** RECORDS SHOWN follows **
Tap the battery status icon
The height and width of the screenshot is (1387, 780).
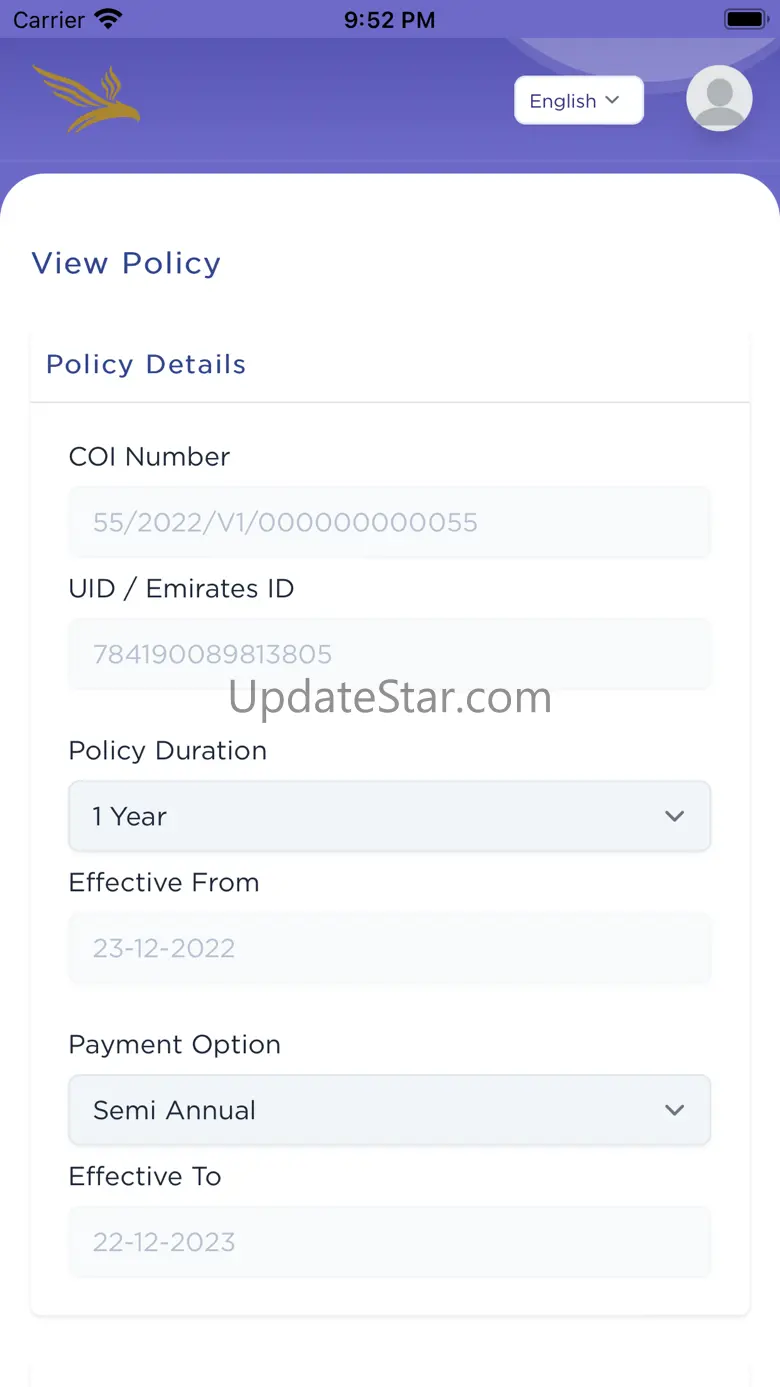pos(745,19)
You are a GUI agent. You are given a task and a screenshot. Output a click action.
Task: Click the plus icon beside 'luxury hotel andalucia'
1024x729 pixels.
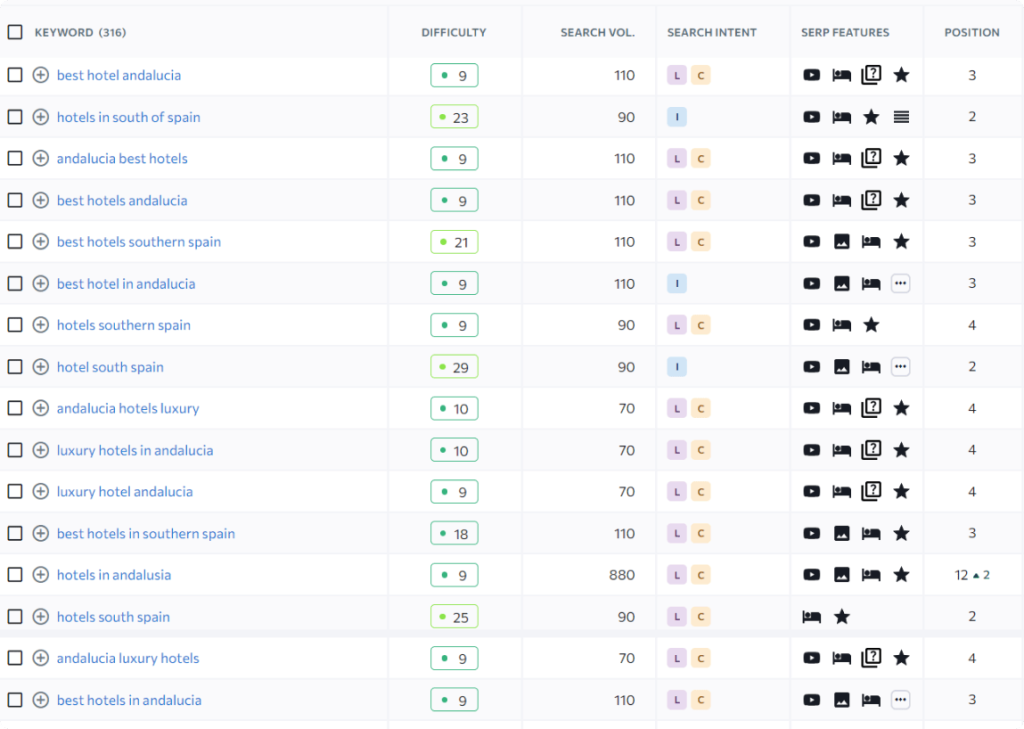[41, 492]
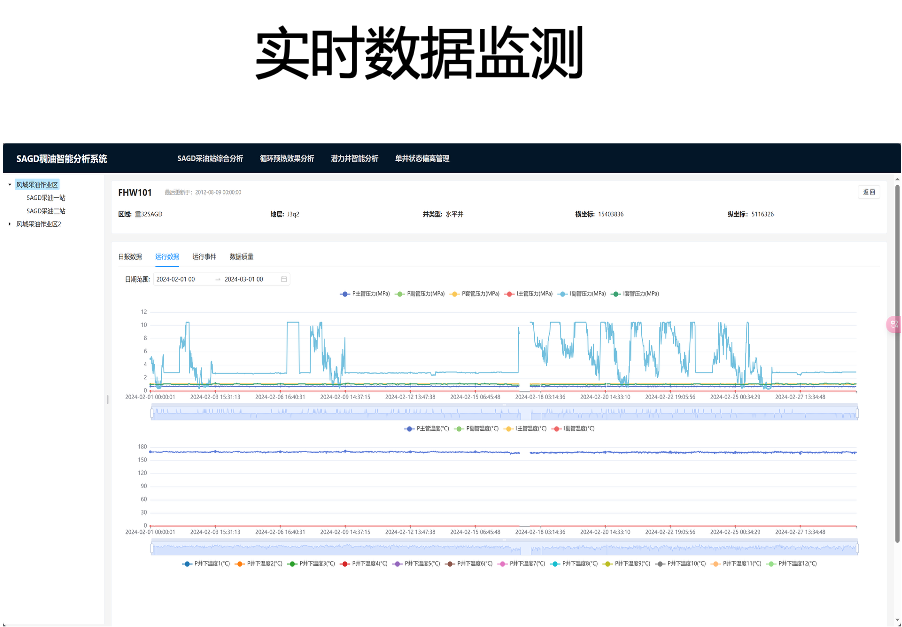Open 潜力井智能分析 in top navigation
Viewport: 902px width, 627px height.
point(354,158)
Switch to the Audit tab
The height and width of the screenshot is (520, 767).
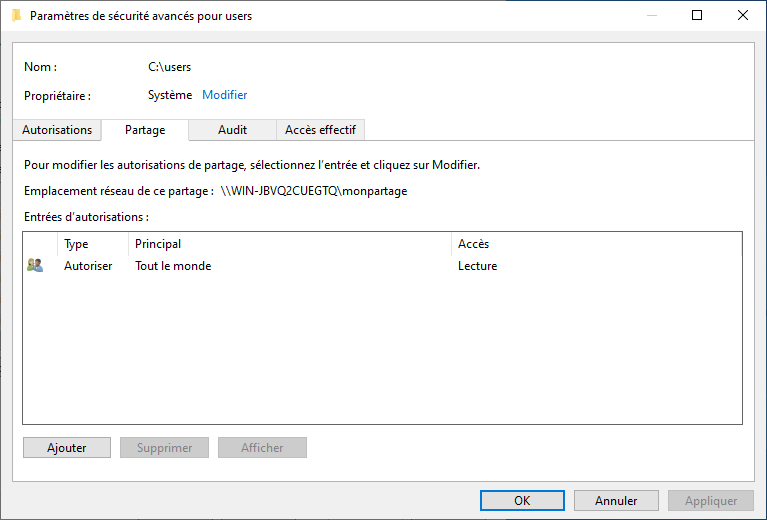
** End of RECORDS SHOWN **
(PROBLEM DETAILS) Drop the images; restate the listing exactly.

(SOLUTION BELOW)
Tap the battery status icon
The height and width of the screenshot is (1387, 780).
pos(745,19)
You are a GUI agent. You are given a task and a screenshot. Output a click action.
Task: Click the plus icon beside 'luxury hotel andalucia'
1024x729 pixels.
[41, 492]
Open 潜力井智能分析 in top navigation
Viewport: 902px width, 627px height.
point(354,158)
Switch to the Audit tab
The height and width of the screenshot is (520, 767).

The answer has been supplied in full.